Taking anti-abortion claims to their logical conclusions

Today’s guest post comes from Brian Carey.

Reductio ad wha?

Reductio ad absurdum, despite sounding more like a spell from Harry Potter, is an argumentative tactic where the point is to take a person’s view and to show that it leads to some especially unpalatable conclusion. The idea then is to say to your opponent “okay, you can believe that, but if you believe that, then you have to believe this, and isn’t this obviously wrong?” Hey presto. Reductio ad absurdum! Their argument is reduced to the absurd.

The problem with this tactic, as one philosopher once said, is that there is no conclusion so absurd that there won’t be someone who’s still willing to accept it. Reductio ad absurdum can never show that an argument is false, only that it commits us to some especially strange conclusions. But at the very least it can clarify what the real costs of holding a view actually are.

Here’s an example:

Abortion is murder?

“Abortion is murder” is not a claim made by everyone who is pro-life (so none of what follows applies to those people) but it’s fair to say that this is a common claim when it comes to arguments against abortion.
Let’s assume for the sake of argument that this is true. What would follow from it? In other words, if we *really* believed that abortion is murder, what else should we believe?

First, consider the right to travel for an abortion abroad. If abortion is murder, should there be a right to travel abroad to commit murder?
Now, maybe one could object here and point out that it’s simply not practical to check whether a woman is pregnant before she leaves the jurisdiction, and one could point out that even if a woman is pregnant, goes abroad, and comes back without being pregnant, we can’t assume she had an abortion. Besides, Irish law can’t apply to what people do abroad, right?

A couple of things need to be said in response. First, while it’s true that Irish law doesn’t apply to you when you go abroad most of the time, that’s not always the case. Most countries, including Ireland, apply certain kinds of laws extraterritorially, which means you can be prosecuted here for doing something that might not be legal abroad. At the moment, this mostly applies to things like conspiracy to commit terrorism, but there’s no reason why it couldn’t necessarily be extended to cover murdering an Irish citizen abroad, even if murder is legal in that jurisdiction. (Remember, we’re assuming that abortion is murder)
Second, while it’s true that we can’t check whether every woman is pregnant, what if we had a woman who strides up to border control and proudly claimed that she’s travelling to the UK to have an abortion? There’s no practical difficulty here in working out whether she’s pregnant or intending to have an abortion – she’s just admitted it to us. Remember – if abortion is murder, we need to treat this case like we would treat a case of a mother who approaches border control with her two-week old infant and claims she’s travelling to the UK to kill it. Surely in that case we would at least want to detain the woman and subject her to a full psychiatric examination.
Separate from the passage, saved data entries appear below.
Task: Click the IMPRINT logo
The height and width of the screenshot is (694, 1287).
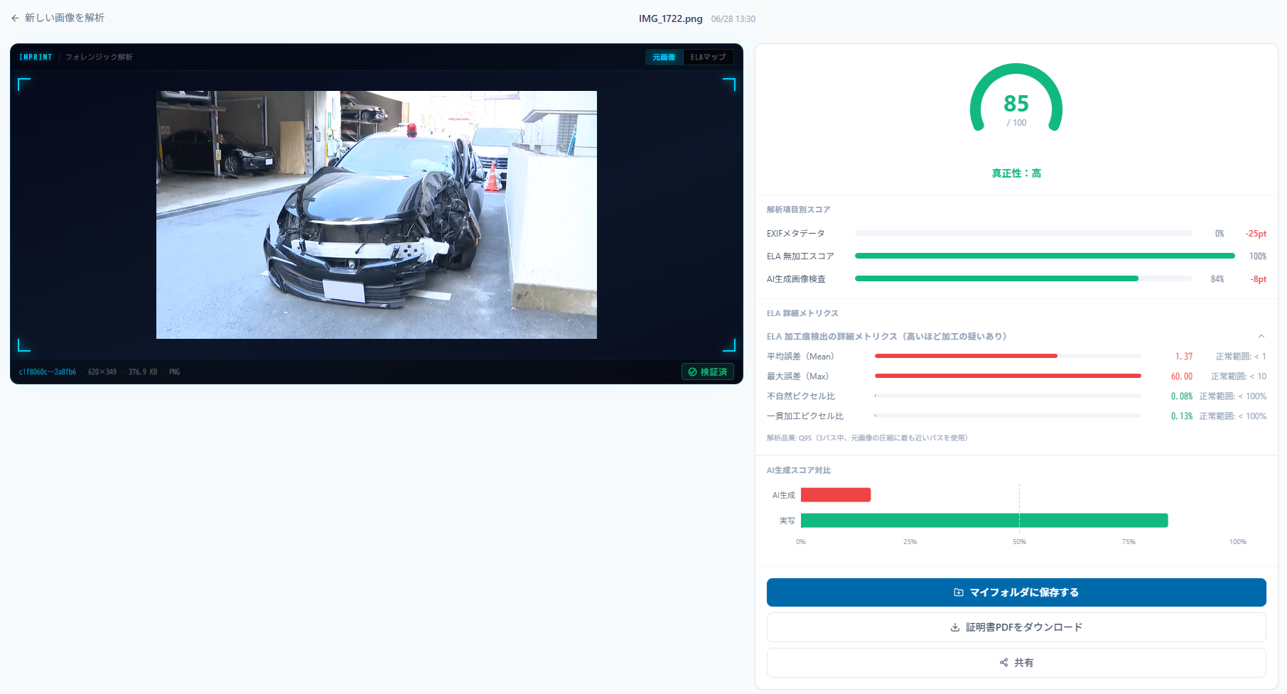Action: click(x=36, y=57)
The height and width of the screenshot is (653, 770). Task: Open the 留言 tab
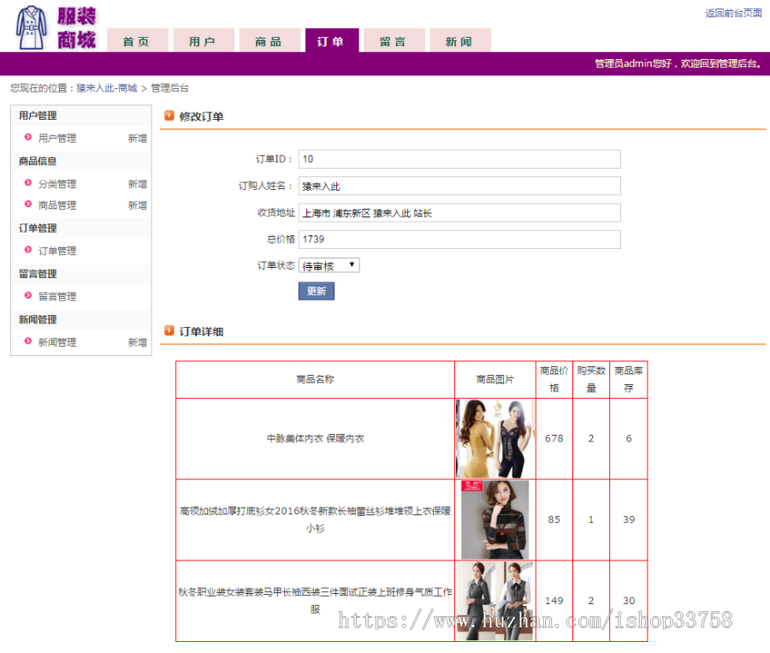click(394, 39)
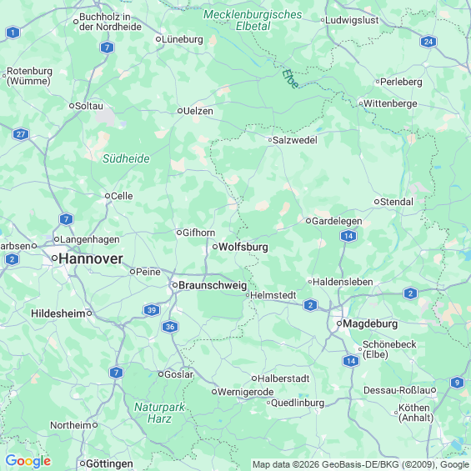This screenshot has width=471, height=471.
Task: Click the Salzwedel town label
Action: (295, 140)

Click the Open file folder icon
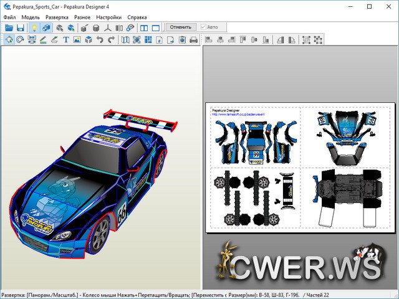[9, 28]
Finally, consider that those who object on practical grounds when explaining why women should have the right to travel rarely do so on principled grounds. This essentially admits that they would like to detain women if they could; it’s just that the logistical difficulties are too great
Consider now a woman who threatens to kill herself unless she is allowed to have an abortion. If abortion is murder, this is analogous to a woman who takes a 2-week-old child hostage and who threatens to blow herself and the child up unless we kill the child.

If the only choice in that case is between letting the woman kill them both, or saving the woman, maybe we ought to save the woman (since the child will die anyway). But if those are not our only options – if, for example, we could detain and arrest the woman without harming the child, then surely we ought to do that (in fact, if we had to kill the woman to save the child, this would also be justified).

If a woman makes a credible threat to murder me, it is right that she is detained until she is no longer a credible threat to my life. If abortion is murder, and if we apply the same principle consistently, then it follows that if we are presented with a woman who issues a credible threat (via suicide) to the life of her child, then we ought to detain her until such time as she can give birth and is no longer a threat to the child.

So, there’s the bullet that pro-life people must bite if they think abortion is murder. They must favour detaining suicidal women who demand an abortion (possibly women who have been raped) and force those women to give birth.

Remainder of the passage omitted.